Yalan Qin
2026
RSA-Bench: Benchmarking Audio Large Models in Real-World Acoustic Scenarios
Yibo Zhang | Kaiwen Luo | Liang Lin | Shilinlu Yan | Jin Wang | Yaoqi Guo | Yitian Chen | Yalan Qin | Zhenhong Zhou | Kun Wang | Li Sun
Findings of the Association for Computational Linguistics: ACL 2026
Yibo Zhang | Kaiwen Luo | Liang Lin | Shilinlu Yan | Jin Wang | Yaoqi Guo | Yitian Chen | Yalan Qin | Zhenhong Zhou | Kun Wang | Li Sun
Findings of the Association for Computational Linguistics: ACL 2026
While Audio Large Models (ALLMs) have achieved remarkable proficiency, their robustness remains brittle in real-world deployment. Existing evaluations largely rely on synthetic Gaussian noise or simplistic single-source interference, failing to capture the intricate, multi-layered acoustic dynamics—or "Acoustic Ecology"—that characterize authentic physical environments. To bridge this ecological gap, we introduce RSA-Bench, a comprehensive robustness benchmark designed to stress-test ALLMs through high-fidelity auditory scene simulations. Unlike traditional methods, we construct evaluation samples by naturally superimposing diverse environmental soundscapes—spanning Pasture, Extreme Weather, Classroom, and Outdoors—onto clean speech signals across a spectrum of interference intensities.
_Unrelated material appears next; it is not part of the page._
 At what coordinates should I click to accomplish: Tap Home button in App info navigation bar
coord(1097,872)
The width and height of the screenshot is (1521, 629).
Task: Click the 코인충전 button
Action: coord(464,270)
By evaluating models on six core tasks ranging from fundamental perception to complex reasoning, our study unveils three macro-level insights: (I) The Perception-Cognition Gap: Models maintain relative resilience in low-level recognition but suffer a functional collapse in high-order reasoning tasks under stress; (II) Scenario Sensitivity: "Vocal-like" interference (e.g., children playing) proves significantly more destructive than mechanical noise, challenging the model’s auditory attention mechanisms; and (III) The Denoising Paradox: Standard speech enhancement often exacerbates performance degradation, as ALLMs prove highly sensitive to the semantic distortions introduced by denoising artifacts.